Neolitik Dönem Kazıları Sürüyor Haber

Neolitik Dönem Kazıları Sürüyor

Kültür ve Turizm Bakan Yardımcısı Gökhan Yazgı, Şanlıurfa'da Neolitik döneme ilişkin kazıların sürdüğü, aralarında Göbeklitepe ve Karahantepe'nin de bulunduğu bölgeleri kapsayan yeni bir destinasyon rotası oluşturmayı planladıklarını belirtti. Gökhan Yazgı, çeşitli temaslarda bulunmak üzere geldiği kentte, AA muhabirine, Türkiye'deki kültür turizminin en önemli noktalarının başında Şanlıurfa'nın geldiğini söyledi. Kültür ve Turizm Bakanlığı tarafından kentte yürütülen Taş Tepeler Projesi'nin büyük önem taşıdığını vurgulayan Yazgı, kentte eş zamanlı 12 bölgede kazı çalışmasının yapıldığını ifade etti. Hem Göbeklitepe hem Karahantepe'de şu ana kadar çok sayıda kültür varlığının gün yüzüne çıkarıldığını anlatan Yazgı, ortaya çıkan eserlere yönelik çok yönlü bilimsel çalışmaların sürdüğünü belirtti. "Taş Tepeler Projesi", şu anda dünya çapındaki multidisipliner en büyük kazı Şanlıurfa'da 12 bölgeyi kapsayan Neolitik döneme ilişkin Taş Tepeler Projesi'nin yürütüldüğünü hatırlatan Yazgı, şunları kaydetti: "Taş Tepeler Projesi, şu anda dünya çapındaki multidisipliner anlamdaki en büyük kazı çalışması. Biz Bakanlık olarak Karahantepe'nin karşılama merkezinin ihalesini yaptık.

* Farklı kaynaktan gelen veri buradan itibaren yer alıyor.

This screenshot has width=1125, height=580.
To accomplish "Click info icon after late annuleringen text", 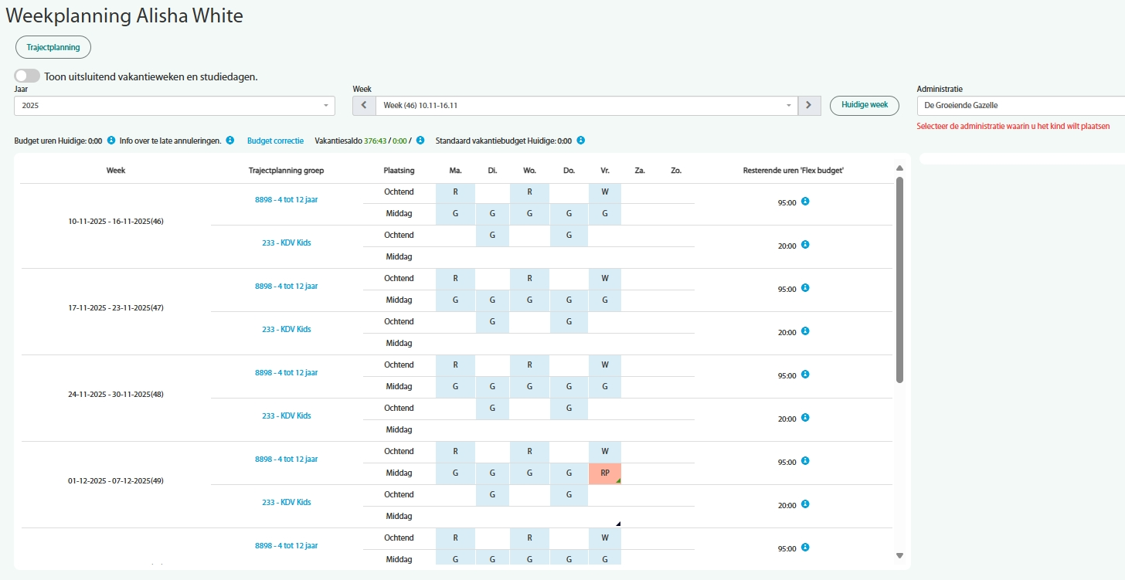I will coord(230,141).
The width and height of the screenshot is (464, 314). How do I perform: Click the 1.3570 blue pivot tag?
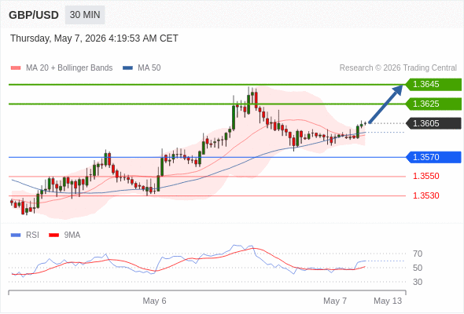pyautogui.click(x=433, y=157)
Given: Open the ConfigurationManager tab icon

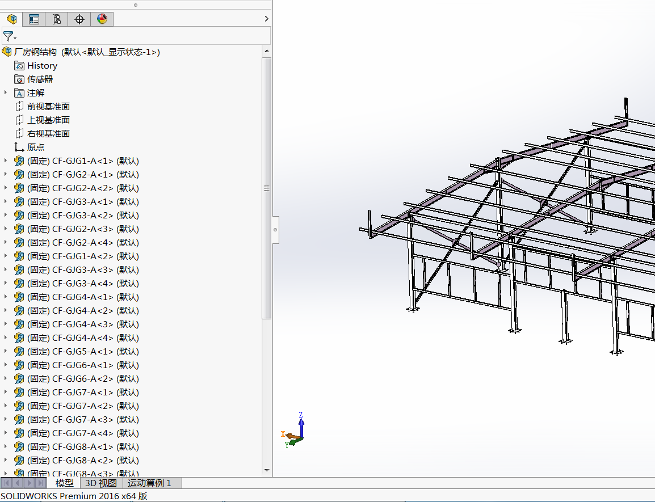Looking at the screenshot, I should pyautogui.click(x=57, y=19).
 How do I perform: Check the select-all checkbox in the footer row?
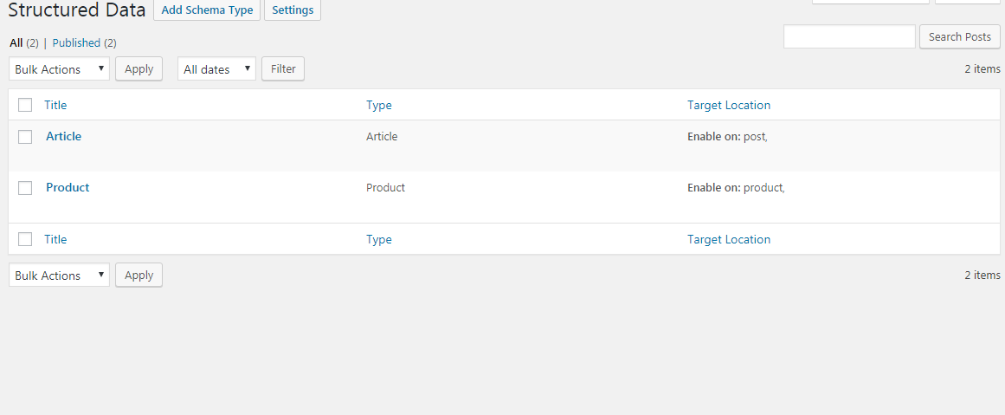click(x=25, y=239)
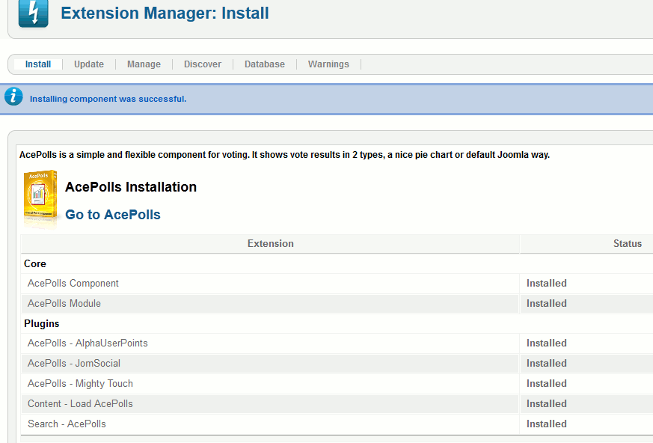
Task: Switch to the Update tab
Action: point(89,64)
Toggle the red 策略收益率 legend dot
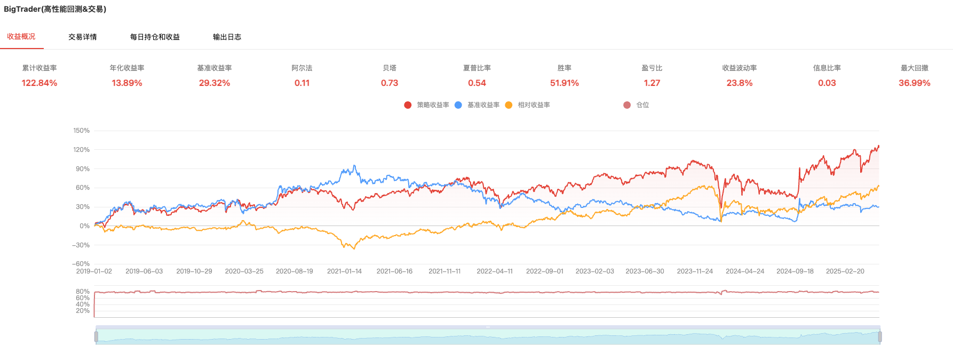 (408, 105)
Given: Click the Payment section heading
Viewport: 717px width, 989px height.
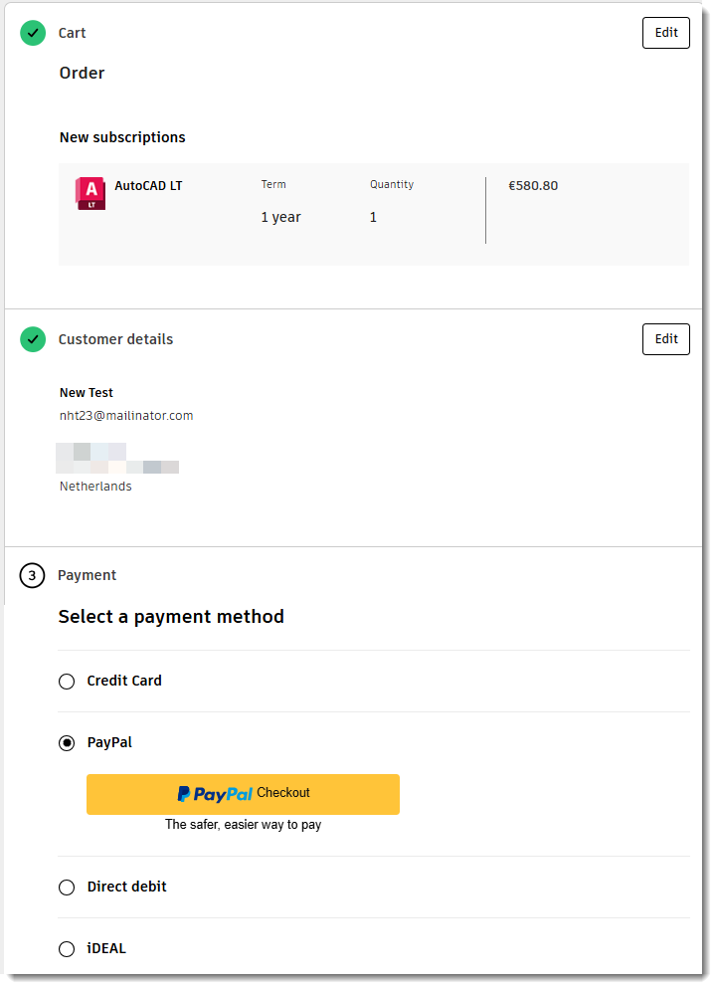Looking at the screenshot, I should click(87, 575).
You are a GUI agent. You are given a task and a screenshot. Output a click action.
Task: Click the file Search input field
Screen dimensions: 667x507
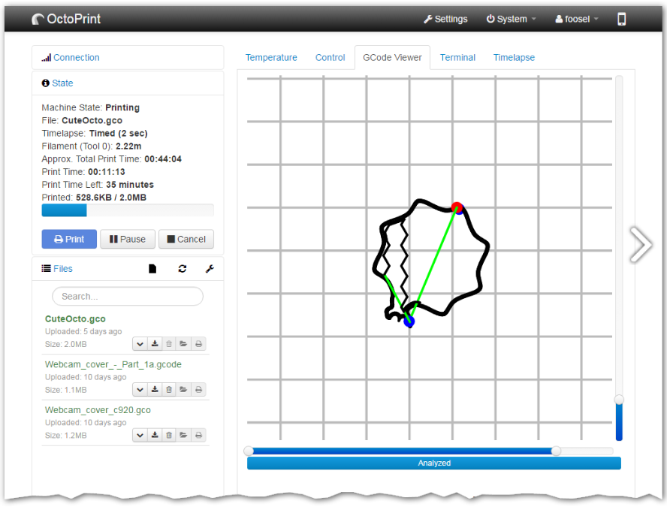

Karahantepe'yi şu an Göbeklitepe'den sonra ikinci bir destinasyon noktası haline getiriyoruz. Kazı çalışmalarında ortaya çıkan buluntulara göre daha sonra Sefertepe ve Sayburç gibi sırayla yeni destinasyon noktaları, yeni gezi güzergahları haline dönüştüreceğiz. Bu alanlarla ilgili Bakanımız Mehmet Nuri Ersoy özel çalışma yürütüyor. Özel bir bütçeyle çalışıyoruz. Hem yurt dışından gelen bilim insanlarıyla ortak proje yürütüyoruz hem de proje koordinatörümüz Prof. Dr. Necmi Karul başkanlığındaki ekiple ayrıca çalışıyoruz. Göbeklitepe'deki kazıların devam etmesi süreciyle birlikte Karahantepe ve diğer noktalarda kazılarımız da büyük bir hızla devam ediyor." Kültür ve Turizm Bakanlığı ile Türk Hava Yolları arasında Taştepeler Projesi'nin tanıtımı için özel bir protokol imzalandığını hatırlatan Yazgı, "Uçaklarımızda burayla ilgili çok özel bir reklam filmi oluşturuldu. Gün geçtikçe Göbeklitepe ve Taş Tepeler Projesi'ne yoğun bir ilgi oluşuyor. Şanlıurfa'nın bu manada da önemli bir turizm merkezi olmaya aday olduğunu söyleyebiliriz." dedi. Gökhan Yazgı, projenin yürütülmesinde emeği olan tüm paydaşlara emekleri nedeniyle teşekkür etti.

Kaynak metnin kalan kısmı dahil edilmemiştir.